** START OF Supplied passage **
Stay up to date with notifications from The Independent

Notifications can be managed in browser preferences.

Leading article: Parliamentarians on trial

Saturday 06 February 2010 01:00 GMT
Comments

Hard on the heels of Sir Thomas Legg's final report on MPs' expenses came the announcement from the Director of Public Prosecutions, Keir Starmer, that three MPs and one member of the House of Lords were to be charged under the Theft Act. Cue, fierce objections from the Parliamentarians concerned and – we suspect – a rather unseemly sense of disappointment among the public at large.

There is a shocking aspect to yesterday's announcement and one considerably less shocking. Despite all the detail, colourful and sordid, that has emerged about MPs' expenses claims in recent months, and despite the large amounts that some MPs have agreed, with varying degrees of willingness, to repay, it still comes as a shock to hear the DPP list the charges the Parliamentarians are to face. The very name, the Theft Act, communicates something brutally simple, the wrong side of a clear line between crime and mistake.
** END OF Supplied passage **
** START OF Stored data **
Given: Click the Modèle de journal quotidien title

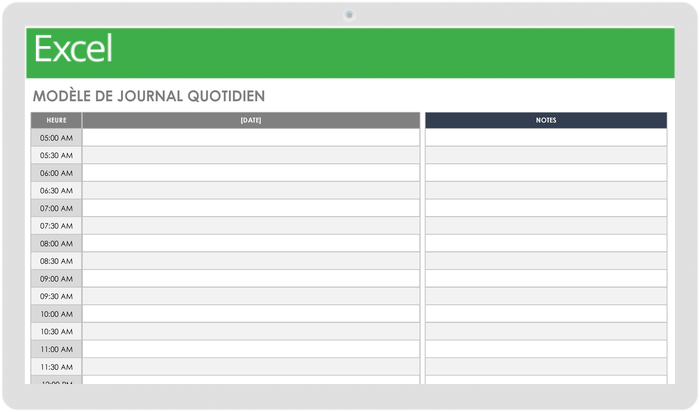Looking at the screenshot, I should point(149,96).
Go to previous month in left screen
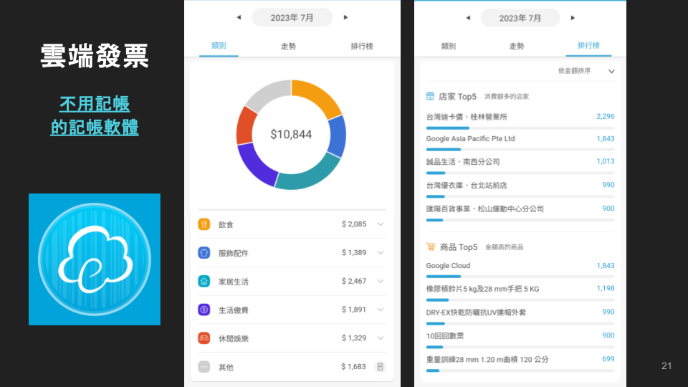This screenshot has height=387, width=688. [x=239, y=18]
** END OF Stored data **
Problems and tasks -
**A)** In the editorial, under which act were the parliamentarians to be charged?
**B)** Please write out the editorial between "Stay up to date" and "public at large.", inclusive.
**C)** Based on the editorial, mark each statement yes or no and quote the words that settle it: (i) The charges were announced by the Director of Public Prosecutions, Keir Starmer. (ii) Four MPs were to be charged. (iii) The announcement came before Sir Thomas Legg's final report.
The data come from a separate source.

Answers below -
**A)** The Theft Act.

**B)**
Stay up to date with notifications from The Independent

Notifications can be managed in browser preferences.

Leading article: Parliamentarians on trial

Saturday 06 February 2010 01:00 GMT
Comments

Hard on the heels of Sir Thomas Legg's final report on MPs' expenses came the announcement from the Director of Public Prosecutions, Keir Starmer, that three MPs and one member of the House of Lords were to be charged under the Theft Act. Cue, fierce objections from the Parliamentarians concerned and – we suspect – a rather unseemly sense of disappointment among the public at large.

**C)**
(i) Yes: "the announcement from the Director of Public Prosecutions, Keir Starmer"
(ii) No: "three MPs and one member of the House of Lords were to be charged under the Theft Act"
(iii) No: "Hard on the heels of Sir Thomas Legg's final report on MPs' expenses came the announcement"